The desired result is the denominator of the first value which rounds to the desired value, which in this vase is 62.
Sample Ruby implementation available here (using the formulae from the Wikipedia page here, so it looks slightly different to the above example).
First you can notice that a trivial solution is to have 10.000 voters. Now let's try to find something lower than that.
For each value of N starting à 1
For Each value of i starting à 1
If i/N = 46.77
return N
Always choose the minimum of the two percentages to be faster.
Or faster :
For each value of N starting à 1
i = floor(N*46.77/100)
For j = i or i+1
If round(j/N) = 46.77 and round((N-j)/N) = 53.23
return N
For the third example :
605/1138 = .5316344464
(1138-605)/1138 = .4683655536
but
606/1138 = .5325131810
(1138-606)/1138 = .4674868190
It can't be 1138...
But 62 is working :
33/62 = .5322580645
(62-33)/62 = .4677419355
Rounded it's giving you the good values.
(After some extensive edits:)
If you only have 2 voters, then you can only generate the following percentages for candidates A and B:
0+100, 100+0, or 50+50
If you have 3 voters, then you have
0+100, 100+0, 33.33+66.67, 66.67+33.33 [notice the rounding]

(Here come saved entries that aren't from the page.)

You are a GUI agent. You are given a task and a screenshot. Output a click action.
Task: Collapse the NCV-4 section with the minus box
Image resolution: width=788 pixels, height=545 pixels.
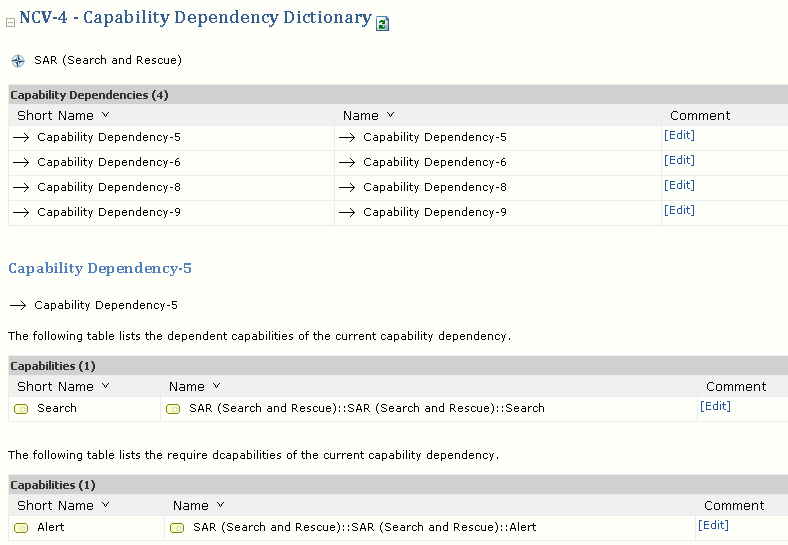click(11, 23)
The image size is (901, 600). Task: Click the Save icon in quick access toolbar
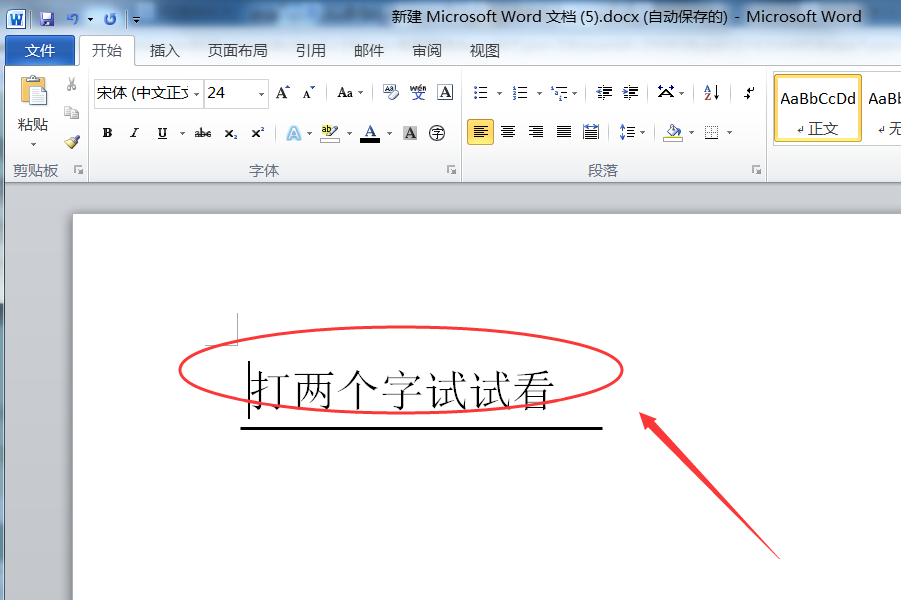coord(46,18)
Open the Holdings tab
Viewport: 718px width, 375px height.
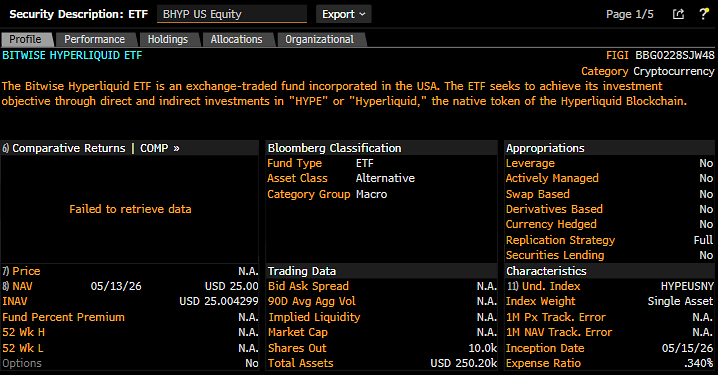(168, 39)
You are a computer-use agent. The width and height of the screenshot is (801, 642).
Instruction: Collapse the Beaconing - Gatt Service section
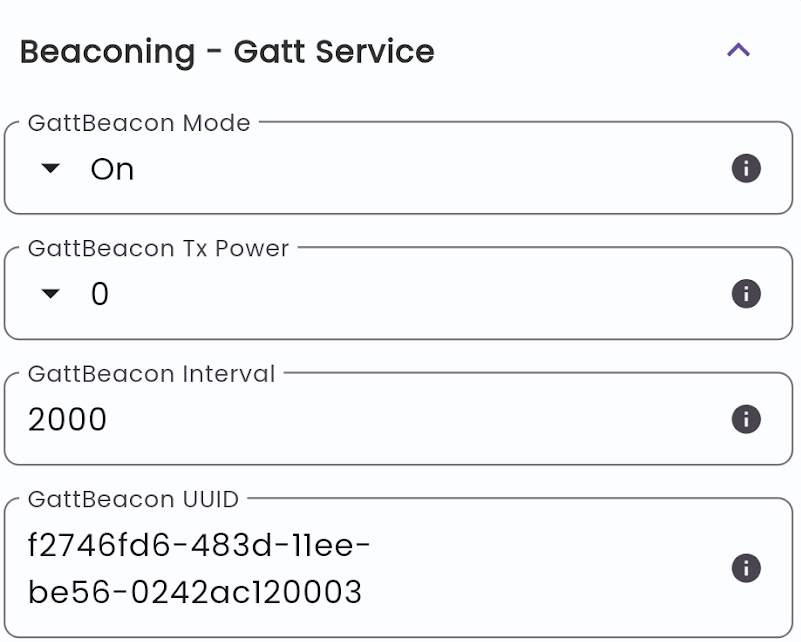pos(739,50)
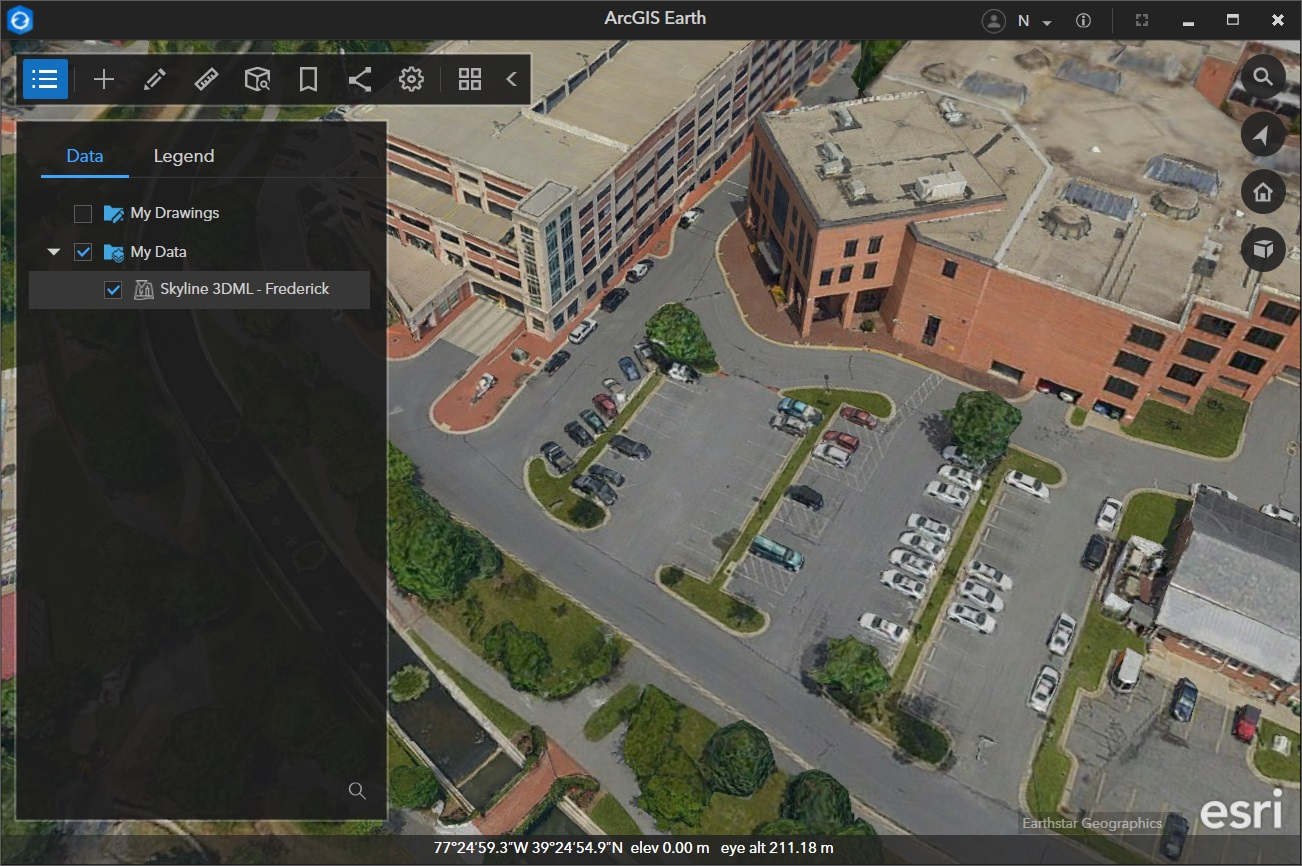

So this is a fun problem about fractions.
If you can make 25% then you have to have at least 4 people (so you can do 1/4, since 1/2 and 1/3 won't cut it). You can do it with more (i.e. 2/8 = 25%) but the problem asks for the least.
However, more interesting fractions require numbers greater than 1 in the numerator:
2/5 = 40%
Since you can't get that with anything but a 2 or more in the numerator (1/x will never cut it).
You can compare at each step and increase either the numerator or denominator, which is much more efficient than iterating over the whole sample space for j and then incrementing i;
i.e. if you have a percentage of 3%, checking solutions all the way up in the fashion of 96/99, 97/99, 98/99 before even getting to x/100 is a waste of time. Instead, you can increment the numerator or denominator based on how well your current guess is doing (greater than or less than) like so
int max = 5000; //we only need to go half-way at most.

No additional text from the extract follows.